Baba thinks Amir is weak and spineless; meanwhile, he dotes on the less-fortunate Hassan and his father, treating the lad like a second son. When bullies pick on Amir for having a “flat-nosed Hazara” for a friend (referring to Hassan’s ethnicity), Amir’s resentment grows. He later fails to act to prevent harm from befalling Hassan, then compounds his guilt by sabotaging his friendship with him. For all of this he cannot forgive himself.
We jump ahead 10 years. Everyone fled Kabul when the Soviets invaded in 1979; Amir (now played by Khalid Abdalla) now lives with his ailing old father in California, maintaining a booth at an open-air market while trying to become a professional writer. His ambitions aren’t taken seriously, not by his dad, and not by Taheri (Qadir Farookh), a once-powerful Afghan general that Baba wants to impress. But Taheri’s beautiful daughter Soraya (Atossa Leoni) takes Amir seriously, and they fall in love.
Eventually Amir must return to his homeland, now firmly under Taliban rule, to make amends with Hassan’s family. It is meant to be his act of redemption, but the film’s muted tone hasn’t succeeded at conveying the enormity of his guilt, so the redemption doesn’t feel as sweet as it ought to.
The children who play young Amir and Hassan are non-actors, and they give natural, unforced performances.

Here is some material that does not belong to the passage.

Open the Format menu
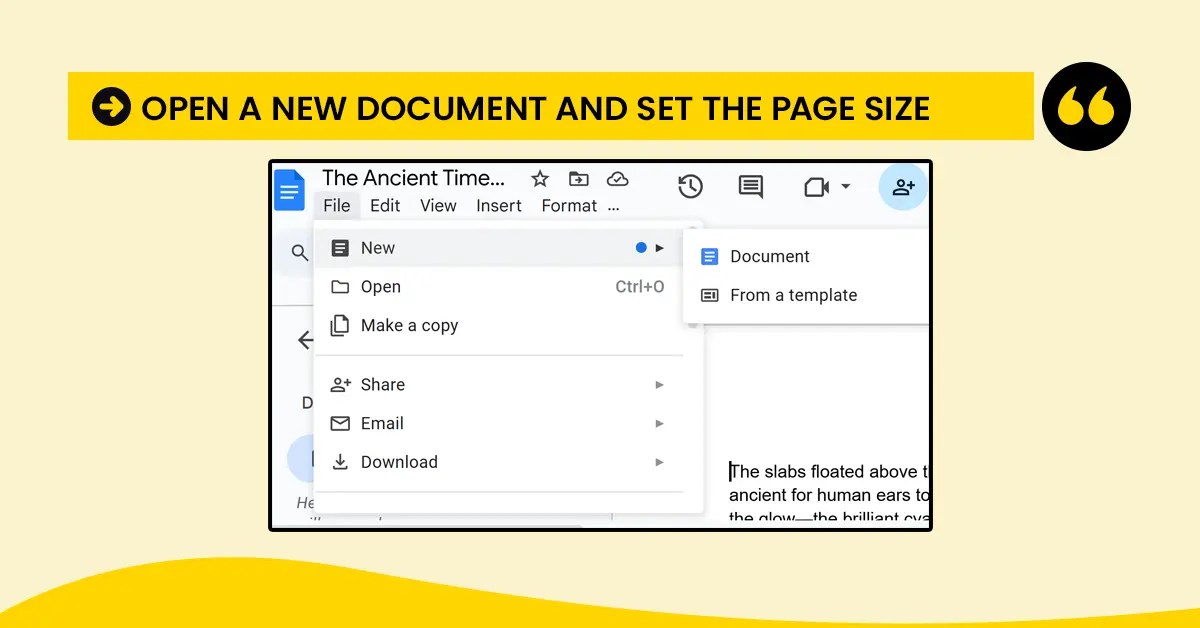 568,205
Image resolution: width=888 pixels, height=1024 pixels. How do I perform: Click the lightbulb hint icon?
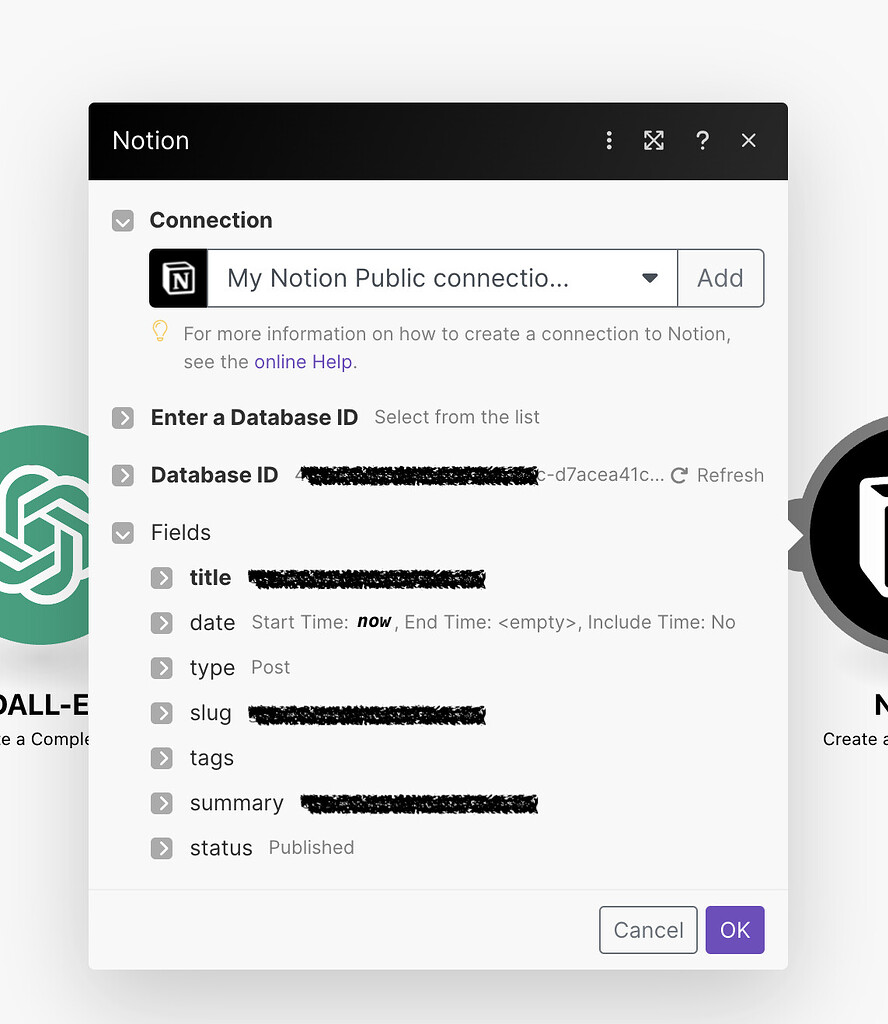click(160, 330)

It’s hard to say whether two boys with more acting experience could have done more to bring the characters’ complex emotions and motivations to light. I’m inclined to think yes — though there’s something to be said for the authenticity Forster got with these two.
Khalid Abdalla and Homayoun Ershadi are fine as the adult Amir and his father, with Shaun Toub giving a nice anchor performance as Rahim Kahn, a family friend who comes in and out of Amir’s life. The movie’s flaws are not large enough to make it unwatchable, or even “bad.” It’s the kind of film whose major accomplishment is to make you think, “Wow, the book is probably really good. I should have stayed home and read it.”